Did you know the root word of “virtue” is “virs” which means “life force?”
The Enneagram “Vices and Virtues”:
Ones: Anger/Serenity
Twos: Pride/Humility
Threes: Deceit/Honesty
Fours: Envy/Equanimity
Fives: Avarice/Non-Attachment
Sixes: Fear/Faith
Sevens: Gluttony/Constancy
Eights: Lust (Excess)/Innocence (Coming fresh to each moment where you can sense the truth)
Nines: Sloth (Self-forgetting)/Right Action
The Enneagram identifies the cognitive-emotional habit of nine types. Each type as its own habitual attentional style with a core emotion that drives the pattern. Within this structure, there is a somatic response that accompanies the emotion. There are three primary afflictive emotions in Enneagram theory which are concurrent with neurobiological research: anger, fear and panic at loss of connection. (Jack Killen MD, David Daniels MD, Dan Siegel, MD). These three primary emotions correspond with the three centers of the Enneagram (Anger: Body, Fear: Head and Panic: Heart).
So I am thrilled to see my friend, Dr. Kristin Arthur’s post in IEA Nine Points, the online magazine for the International Enneagram Association.

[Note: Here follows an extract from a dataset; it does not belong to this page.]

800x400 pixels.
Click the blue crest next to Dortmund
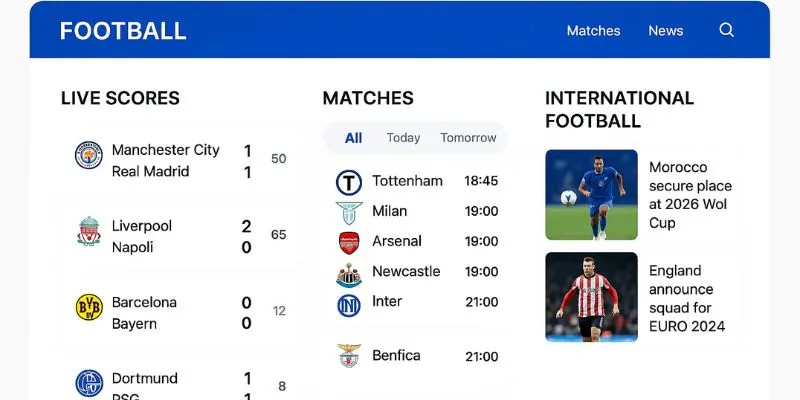tap(89, 383)
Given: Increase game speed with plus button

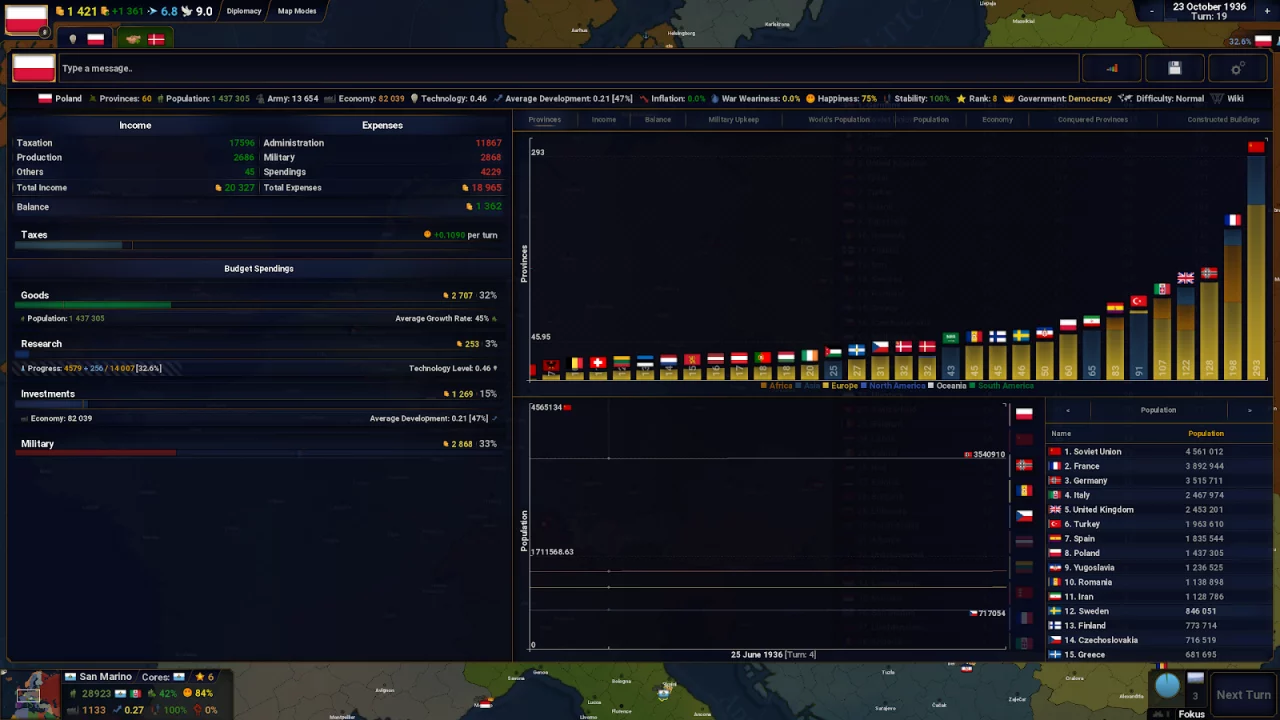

She digs into Freud (psychological patterns), Damasio (a neuroscientist who describes patterns in neurobiological terms) and Evagrius, Evagrius, a 3rd century monk who some call the founder of the Enneagram (although I suspect someone saw our patterns sooner…Evagrius just happened to write down his observations).
She writes:
“To me, it seems obvious that Damasio is perfectly describing, in neurobiological terms, what Evagrius was describing in terms of demons. I believe that Damasio is describing what was going on inside the monks when they experienced themselves as being attacked by demons.

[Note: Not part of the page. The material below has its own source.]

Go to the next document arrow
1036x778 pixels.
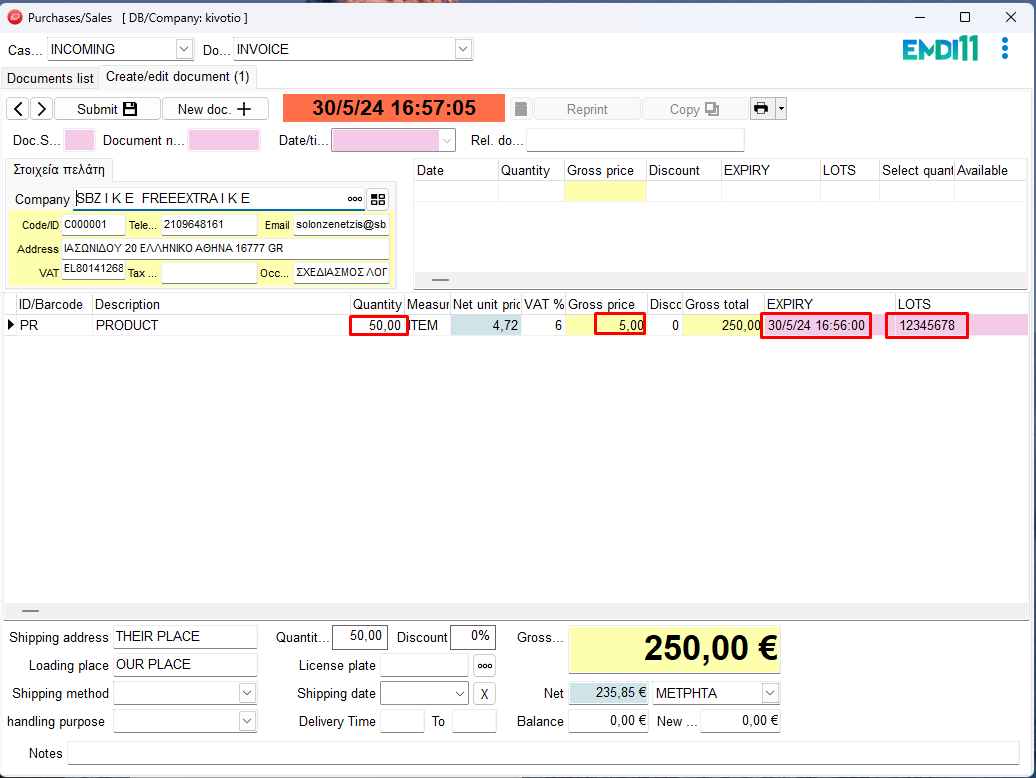click(41, 109)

But Damasio understands this “unrestrained triggering of a specific set of negative emotions” as an unfortunate side effect of the evolution of consciousness, not as something that evolved because it served an adaptive purpose in itself. A bug, not a feature.
Evagrius believed the opposite, that the demons were an essential aspect of the human condition who served the purpose of enabling humans to learn about their true nature. A feature, not a bug.”